Send a card to someone you appreciate in the mail

Not a text, not a DM on social, not an email. Not even a phone call. This is an envelope with a stamp the delivery person brings to your mailbox.

Imagine the recipient of said note when they check their mailbox. Unsuspecting of this remarkable communication they are about to receive.

Typically, they would sift through credit card offers, coupons, and ads. Nothing unusual or exciting. Nothing to take notice of.

Yet on this particular day, mixed in with the junk mail, is the envelope from you. Something different.

You now have their attention.

The pull of this envelope is more potent than a 15-second Tic Tok video and more urgent than scrolling news headlines. Almost nothing on a screen can compete with your note.

They will even put their phone down. Opening the envelope requires two hands.

Congrats, you have cut through the noise. And you’ve done so with the most authentic intentions.

Curious. They waste no time opening the envelope. Then read something you wrote just for them, which feels positive and uplifting, and they feel appreciated.

In that moment of appreciation, they have zero negative feelings. They are filled with goodness. You have just made their moment.

This gesture may cause the grateful recipient to perform a similar act and pass it forward.

The simple act of following up on your kindness promptings will change the world.

Imagine if you made this five-minute habit a daily practice and wrote something worth sending daily for a year. One person at a time, day after day. It compounds.

  • Would this make a positive difference in the world? Your world?
  • Could this be the righteous act that conscientiously objects to taking sides, joining tribes, or making others wrong?
  • Could this be the path of positive resistance you’ve been looking for?

I believe it’s worth a try. I have started and stopped and started again with this practice.

I can report that this happy habit won’t just rock the world of others but also your world. With consistent practice, your attitude, your ideas, and your entire trajectory will begin to improve.

Before you know it, you’ll be looking for the good in your daily encounters, and when you’re looking for the good, it’s impossible to be looking for the bad simultaneously.

If you’re the type of person that looks for the good, the good will find you. You become more “attractive.”

Let’s say you decided to try this for a week. Seven consecutive days. Who would be the first recipient, and what would you communicate?

Progress

Progress doesn’t arrive if I retreat into isolation to perfect my work. I never emerge with a masterpiece. Instead, I evolve in public, which means showing up and being prepared to deliver. I don’t find it comfortable to think aloud or persist through failure to produce “good enough” work. Yet that’s how I’m getting better. Day by day. Assignment by assignment. Client by client. Blog post after blog post. Drip, drip, drip. I show up ready to my home office. In doing so, I refine and deliver – through personal practice, collaboration, mentorship, and ultimately the market. This awareness is part of the work. The idea lends itself to anything worth pursuing.

Getting in tune

Starting each page with the date is surprisingly helpful, not just for keeping track of the writings.
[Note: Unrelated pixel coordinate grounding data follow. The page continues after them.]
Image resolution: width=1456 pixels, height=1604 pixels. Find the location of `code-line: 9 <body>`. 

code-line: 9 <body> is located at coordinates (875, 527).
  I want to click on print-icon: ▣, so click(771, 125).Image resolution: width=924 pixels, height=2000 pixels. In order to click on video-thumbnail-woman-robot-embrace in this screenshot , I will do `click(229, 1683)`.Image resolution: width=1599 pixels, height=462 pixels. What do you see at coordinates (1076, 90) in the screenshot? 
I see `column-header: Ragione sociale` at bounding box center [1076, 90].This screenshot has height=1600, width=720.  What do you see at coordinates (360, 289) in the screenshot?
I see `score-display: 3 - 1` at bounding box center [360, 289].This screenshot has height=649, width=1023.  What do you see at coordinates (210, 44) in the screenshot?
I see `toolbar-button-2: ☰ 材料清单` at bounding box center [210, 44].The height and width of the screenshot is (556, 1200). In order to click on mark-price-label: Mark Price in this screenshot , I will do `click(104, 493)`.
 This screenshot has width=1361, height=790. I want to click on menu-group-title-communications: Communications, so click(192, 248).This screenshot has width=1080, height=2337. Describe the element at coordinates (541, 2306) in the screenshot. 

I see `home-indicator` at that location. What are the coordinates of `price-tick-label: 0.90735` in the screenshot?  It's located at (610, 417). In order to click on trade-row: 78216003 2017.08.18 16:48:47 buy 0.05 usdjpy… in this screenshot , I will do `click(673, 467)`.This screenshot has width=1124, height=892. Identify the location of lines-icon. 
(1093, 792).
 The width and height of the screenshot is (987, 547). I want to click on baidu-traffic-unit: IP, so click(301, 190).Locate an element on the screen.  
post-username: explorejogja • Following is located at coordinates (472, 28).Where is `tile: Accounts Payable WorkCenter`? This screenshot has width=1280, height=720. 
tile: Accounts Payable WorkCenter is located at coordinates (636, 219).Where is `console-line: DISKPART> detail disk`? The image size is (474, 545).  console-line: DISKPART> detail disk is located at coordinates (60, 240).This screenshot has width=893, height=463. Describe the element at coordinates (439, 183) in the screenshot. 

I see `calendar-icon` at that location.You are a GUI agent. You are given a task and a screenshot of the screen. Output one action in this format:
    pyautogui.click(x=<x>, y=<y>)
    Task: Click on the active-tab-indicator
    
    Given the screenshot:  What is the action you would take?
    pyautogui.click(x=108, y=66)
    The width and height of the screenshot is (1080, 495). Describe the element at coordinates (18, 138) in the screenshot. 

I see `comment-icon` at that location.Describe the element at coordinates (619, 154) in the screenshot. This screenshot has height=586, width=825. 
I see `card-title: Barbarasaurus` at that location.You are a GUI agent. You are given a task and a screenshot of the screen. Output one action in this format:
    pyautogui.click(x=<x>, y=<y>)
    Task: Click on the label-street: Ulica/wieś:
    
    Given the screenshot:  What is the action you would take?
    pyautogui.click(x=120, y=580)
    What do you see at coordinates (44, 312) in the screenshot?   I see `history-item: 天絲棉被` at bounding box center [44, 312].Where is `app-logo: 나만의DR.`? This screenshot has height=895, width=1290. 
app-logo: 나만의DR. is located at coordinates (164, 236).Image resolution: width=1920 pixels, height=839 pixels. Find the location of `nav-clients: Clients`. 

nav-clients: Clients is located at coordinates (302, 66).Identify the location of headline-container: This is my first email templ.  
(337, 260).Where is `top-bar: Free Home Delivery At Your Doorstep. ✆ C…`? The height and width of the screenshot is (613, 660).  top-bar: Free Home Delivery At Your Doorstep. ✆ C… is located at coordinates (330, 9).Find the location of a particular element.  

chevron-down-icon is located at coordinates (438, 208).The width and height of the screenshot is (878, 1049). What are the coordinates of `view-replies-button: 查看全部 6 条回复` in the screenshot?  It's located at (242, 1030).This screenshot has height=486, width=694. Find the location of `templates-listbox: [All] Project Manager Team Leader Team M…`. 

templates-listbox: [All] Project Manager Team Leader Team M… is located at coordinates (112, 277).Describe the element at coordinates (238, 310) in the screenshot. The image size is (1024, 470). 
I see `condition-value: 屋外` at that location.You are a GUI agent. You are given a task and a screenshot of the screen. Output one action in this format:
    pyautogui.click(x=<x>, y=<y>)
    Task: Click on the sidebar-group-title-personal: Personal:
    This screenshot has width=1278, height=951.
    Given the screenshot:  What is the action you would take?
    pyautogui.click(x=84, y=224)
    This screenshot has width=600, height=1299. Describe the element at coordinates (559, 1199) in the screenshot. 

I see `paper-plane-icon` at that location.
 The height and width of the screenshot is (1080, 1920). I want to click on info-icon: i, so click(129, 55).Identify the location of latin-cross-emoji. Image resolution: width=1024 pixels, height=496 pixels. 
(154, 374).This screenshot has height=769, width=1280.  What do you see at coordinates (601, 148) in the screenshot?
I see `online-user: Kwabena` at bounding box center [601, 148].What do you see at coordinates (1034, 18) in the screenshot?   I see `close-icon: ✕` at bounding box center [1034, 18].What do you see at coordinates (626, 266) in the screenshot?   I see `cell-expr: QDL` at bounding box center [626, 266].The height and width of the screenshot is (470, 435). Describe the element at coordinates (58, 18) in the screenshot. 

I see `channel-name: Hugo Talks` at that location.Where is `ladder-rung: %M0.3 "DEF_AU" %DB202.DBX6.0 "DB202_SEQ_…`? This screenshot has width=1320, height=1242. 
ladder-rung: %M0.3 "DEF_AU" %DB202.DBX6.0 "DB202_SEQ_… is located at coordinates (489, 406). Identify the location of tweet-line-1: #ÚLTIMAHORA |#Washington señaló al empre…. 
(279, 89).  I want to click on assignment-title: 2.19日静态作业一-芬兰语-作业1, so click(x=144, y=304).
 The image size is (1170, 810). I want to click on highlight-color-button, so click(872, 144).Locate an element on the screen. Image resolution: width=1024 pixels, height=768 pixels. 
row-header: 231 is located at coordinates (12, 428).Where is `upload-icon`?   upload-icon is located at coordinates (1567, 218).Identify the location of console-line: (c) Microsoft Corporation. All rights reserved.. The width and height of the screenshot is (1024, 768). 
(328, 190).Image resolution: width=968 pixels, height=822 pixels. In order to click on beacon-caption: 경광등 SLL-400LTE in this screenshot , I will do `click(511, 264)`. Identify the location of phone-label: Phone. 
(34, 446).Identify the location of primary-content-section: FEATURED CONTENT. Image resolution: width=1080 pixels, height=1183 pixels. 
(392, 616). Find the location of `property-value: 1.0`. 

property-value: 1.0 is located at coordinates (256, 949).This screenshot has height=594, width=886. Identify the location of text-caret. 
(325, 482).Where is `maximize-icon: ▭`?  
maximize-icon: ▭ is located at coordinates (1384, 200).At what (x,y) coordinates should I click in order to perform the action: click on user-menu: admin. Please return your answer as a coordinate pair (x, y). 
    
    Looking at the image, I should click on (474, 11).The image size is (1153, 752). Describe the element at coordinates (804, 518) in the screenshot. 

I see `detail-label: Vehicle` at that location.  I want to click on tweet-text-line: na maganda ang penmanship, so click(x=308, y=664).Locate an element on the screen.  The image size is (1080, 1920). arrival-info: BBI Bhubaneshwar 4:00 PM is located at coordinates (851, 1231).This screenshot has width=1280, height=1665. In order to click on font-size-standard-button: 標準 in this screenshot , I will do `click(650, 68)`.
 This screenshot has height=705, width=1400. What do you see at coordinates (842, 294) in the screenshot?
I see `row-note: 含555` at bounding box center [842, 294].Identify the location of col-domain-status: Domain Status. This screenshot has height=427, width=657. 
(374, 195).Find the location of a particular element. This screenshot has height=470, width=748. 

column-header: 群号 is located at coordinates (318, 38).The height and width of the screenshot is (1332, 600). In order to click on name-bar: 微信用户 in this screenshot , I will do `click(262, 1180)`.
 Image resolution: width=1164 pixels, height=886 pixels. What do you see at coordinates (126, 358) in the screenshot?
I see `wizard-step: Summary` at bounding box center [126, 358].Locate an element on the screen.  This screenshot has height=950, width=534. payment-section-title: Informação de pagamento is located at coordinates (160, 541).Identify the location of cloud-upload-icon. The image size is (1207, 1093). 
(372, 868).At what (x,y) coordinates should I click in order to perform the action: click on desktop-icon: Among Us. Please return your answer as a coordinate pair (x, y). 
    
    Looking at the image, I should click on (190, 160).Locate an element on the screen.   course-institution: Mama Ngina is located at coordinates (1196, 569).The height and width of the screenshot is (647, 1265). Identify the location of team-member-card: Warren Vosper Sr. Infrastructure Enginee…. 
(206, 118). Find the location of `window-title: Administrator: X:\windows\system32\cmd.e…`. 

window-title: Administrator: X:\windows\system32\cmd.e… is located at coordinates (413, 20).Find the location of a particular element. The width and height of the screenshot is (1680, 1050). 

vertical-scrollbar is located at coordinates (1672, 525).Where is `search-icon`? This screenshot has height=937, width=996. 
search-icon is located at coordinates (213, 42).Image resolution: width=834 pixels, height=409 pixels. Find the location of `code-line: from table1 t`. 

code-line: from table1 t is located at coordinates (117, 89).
It’s a signal to begin, meaning I can start writing without inspiration. The pen is in motion, or the fingers clatter across the keyboard, and I’ve taken the first step and am ready for the next. When I do this every day, the mundane comes to life.

What is something you do that sets the ritual in motion so you are in tune to run free?

Writing in a public journal is what I call a blog

I write in a journal because it’s my means of being accountable and honest with myself. I write in a journal because I collect small moments from life to add my thoughts and responses, making them mine. From that place springs what I write publicly. I write publicly because I believe that committing to having a point of view and scheduling a time and place to say something is improving my thinking, attitude, and trajectory (and I’d do it even if no one was reading).

If you also feel this way, we belong to the same gang!